As more data are collected, the posterior distribution of \(\mu\) becomes sharper and colser to the true value.

Bayesian approaches in machine learning#

“Bayesian” is quite popular in machine learning, but it is used for different meanings:

  • To combine prior knowledge and the likelihood from observation

  • To assume a graphical model of data generation for estimation of the causes

  • To estimate the distribution of a variable, not a single point

In supervised learning:

  • avoid over fitting by introducing a prior distribution on the parameters

  • compare models by their probability of producing observed data

In reinforcement learning:

  • infer the environmental state from incomplete observation

  • estimate the distribution of reward, not just the expectation

In unsupervised learning:

  • infer hidden variables behind data

    • e.g. responsibility in Mixtures of Gaussians

Bayesian Linear Regression#

The standard linear regression (Chapter 3) assumes a linear regression function with additive noise $\( t_n = \b{w}^T\b{x}_n + \epsilon \)\( where \)p(\epsilon)=\mathcal{N}(0,\beta^{-1})$.

In Bayesian linear regression, we assume that the weights are sampled from a prior distribution \(p(\b{w})=\mathcal{N}(\b{0},\alpha^{-1}I)\).

The likelihood of the parameter \(\b{w}\) for the target output \(\b{t}\) is

\[ p(\b{t}|X, \b{w}, \beta) = \prod_{n=1}^N \mathcal{N}(t_n|\b{w}^T\b{x},\beta^{-1}) \]

When both the prior and likelihood are Gaussian, the posterior will also be Gaussian and have the form:

\[ p(\b{w}|\b{t}) = \mathcal{N}(\b{w}|\b{m},S) \]

where

\[ \b{m} = \beta S X^T \bf{t} \]

and

\[ S = (\alpha I + \beta X^T X)^{-1} \]

If we let \(\alpha=0\), i.e. infinitely large variance for the weight prior, this is equivalent to regular linear regression. Introducing a penalty term is commonly done in linear regression as

\[ E(\b{w}) = \frac{\beta}{2}\sum_{n=1}^N \{t_n - \b{w}^T \b{x}_n\}^2 + \frac{\alpha}{2} \b{w}^T\b{w} \]
\[ = \frac{\beta}{2} ||\b{t} - X \b{w}||^2 + \frac{\alpha}{2} ||\b{w}||^2. \]

The Bayesian regression gives a probabilistic interpretation on the role of the regularization parameter \(\alpha\).

> Records taken from a data source
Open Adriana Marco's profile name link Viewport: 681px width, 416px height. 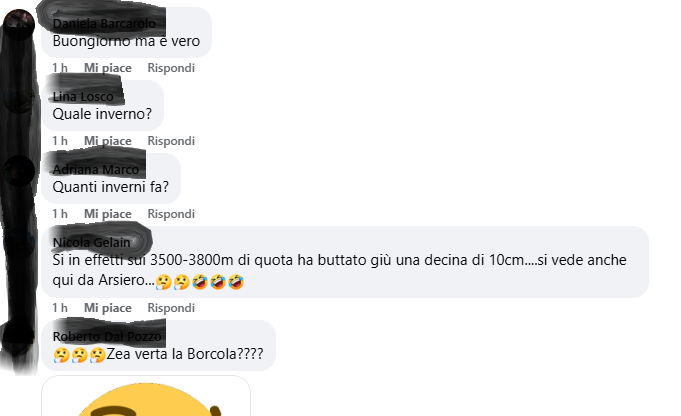[x=96, y=169]
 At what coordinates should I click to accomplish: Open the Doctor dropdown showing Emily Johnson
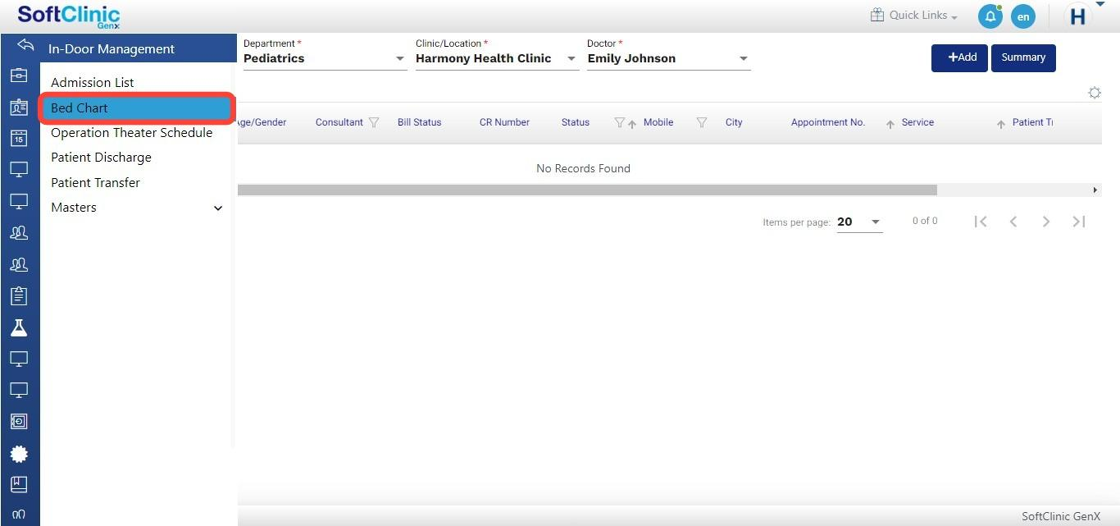click(x=668, y=59)
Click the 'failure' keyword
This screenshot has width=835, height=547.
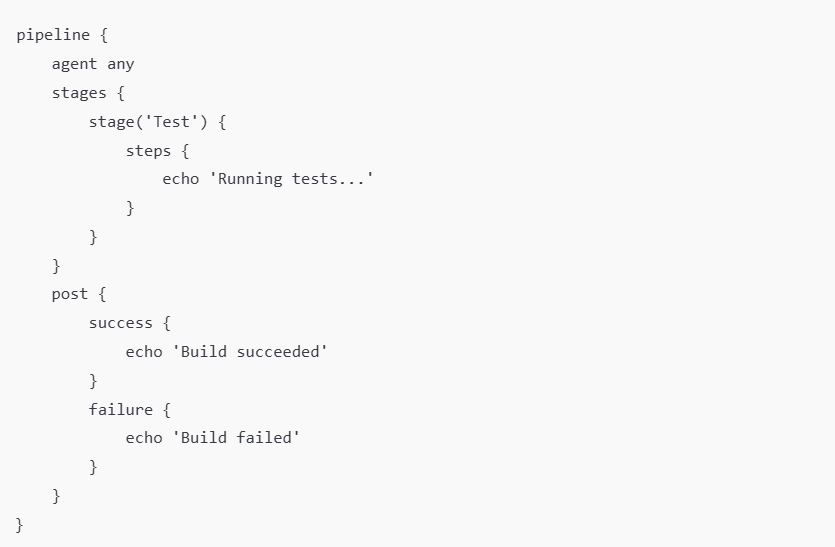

> Work to do
1. Reproduce the part of the Bayesian machine learning text that opens with the words containing "If we let \(\alpha=0\), i.e." and closes with "regularization parameter \(\alpha\).".
2. Render this sentence from the Bayesian machine learning text in Spanish: "“Bayesian” is quite popular in machine learning, but it is used for different meanings:"

> Expected results
1.
If we let \(\alpha=0\), i.e. infinitely large variance for the weight prior, this is equivalent to regular linear regression. Introducing a penalty term is commonly done in linear regression as

\[ E(\b{w}) = \frac{\beta}{2}\sum_{n=1}^N \{t_n - \b{w}^T \b{x}_n\}^2 + \frac{\alpha}{2} \b{w}^T\b{w} \]
\[ = \frac{\beta}{2} ||\b{t} - X \b{w}||^2 + \frac{\alpha}{2} ||\b{w}||^2. \]

The Bayesian regression gives a probabilistic interpretation on the role of the regularization parameter \(\alpha\).

2. «Bayesiano» es bastante popular en el aprendizaje automático, pero se usa con distintos significados: